Grafting of BHC in one-wall intrabony periodontal defects yielded inconsistent results regarding the extent of localization and substantivity of the grafted material within the defects. The stability and localization of the grafted material during the initial healing period are critical to correct bone formation. Two of the five experimental samples exhibited almost complete regeneration of new cementum and moderate new bone formation, while the graft materials were maintained and integrated within the defect. However, localization failed in three samples, and the remaining materials could barely be seen in histologic slides. Araújo et al. [27] found that most of the collagen matrix was resorbed, disappearing within 1-2 weeks following grafting. Therefore, early loss of the collagen matrix might be attributable to instability of the loosely embedded particles in the defects, although it is unknown when the grafts were displaced during the healing period. Buccolingually open, one-wall defects could provoke loss of the graft.

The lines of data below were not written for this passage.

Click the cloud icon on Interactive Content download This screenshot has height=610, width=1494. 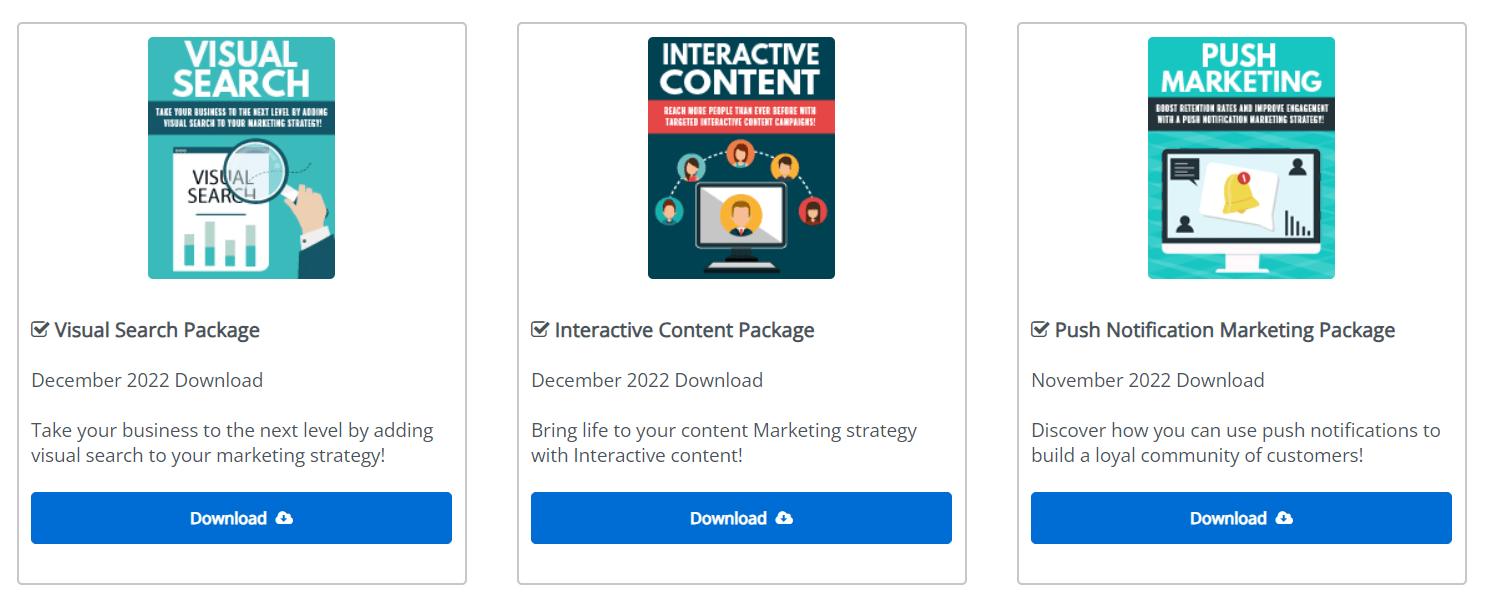pos(784,518)
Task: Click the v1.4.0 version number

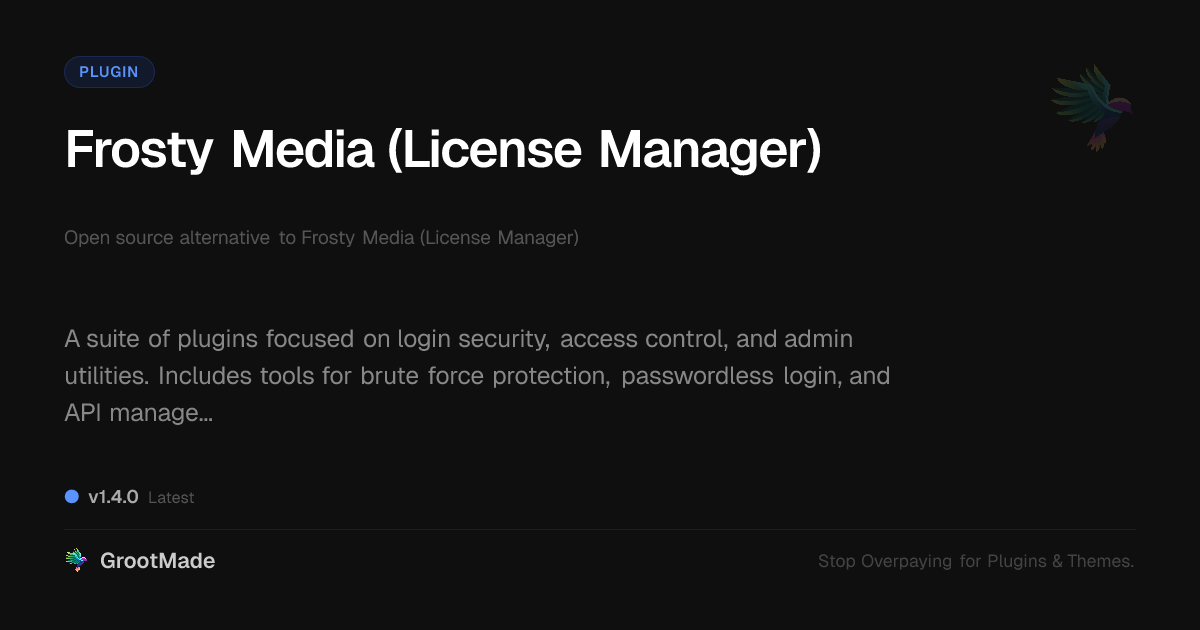Action: coord(113,497)
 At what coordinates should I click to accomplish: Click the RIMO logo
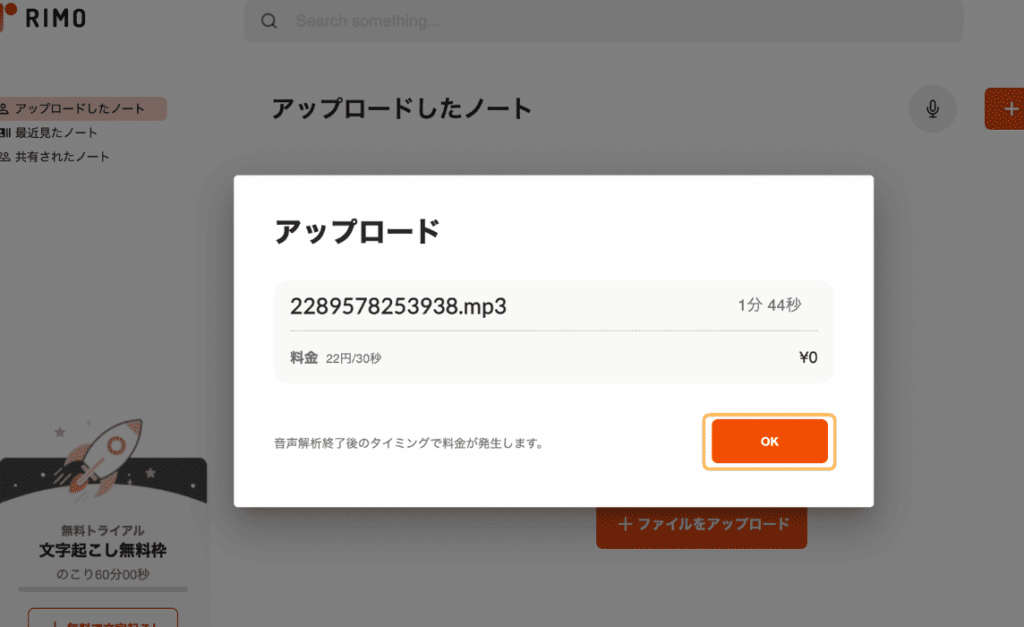pyautogui.click(x=45, y=18)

Due to individual variance in healing potential, the animals, showing the localization of biomaterials and favorable results in the experimental site (Favorable-healing group), showed favorable periodontal regeneration in the control site as well (Table 2). These animals might rapidly form a firm provisional matrix prior to breaking down the collagen matrix, and thus maintain osteoconductivity. On the other hand, the other three animals (unfavorable-healing group) showed minimal periodontal regeneration and displaced biomaterials in both experimental and control sites. The mean values from histometric measurements of the experimental group were similar to those of the sham-surgery controls, with large standard deviations resulting in no statistically significant differences between the groups, although this could have been due to the small samples.

The proportion of graft material remaining was substantially lower than what was originally applied at surgery, even allowing for the heterogeneity of the healing response. Dissipation or exfoliation of the graft particles from the defect site may be the main reason for this. BHC is composed of 90% BH and 10% porcine type I collagen in weight. Since the BHC was not condensed, but just placed at the defects, the space occupied by the collagen matrix may have resulted in a low density of BH particles. It is known that BH is contained in almost all nonresorbable bone substitutes, and occupies its space in the defect while embedded with the newly formed bone [28,29]. Nevertheless, the possibility of biodegradation by osteoclasts has been reported [14,27,30,31]. In the present study, osteoclast-like multinucleated giant cells were observed surrounding some BH particles. The lack of remaining materials might be influenced by osteoclastic resorption.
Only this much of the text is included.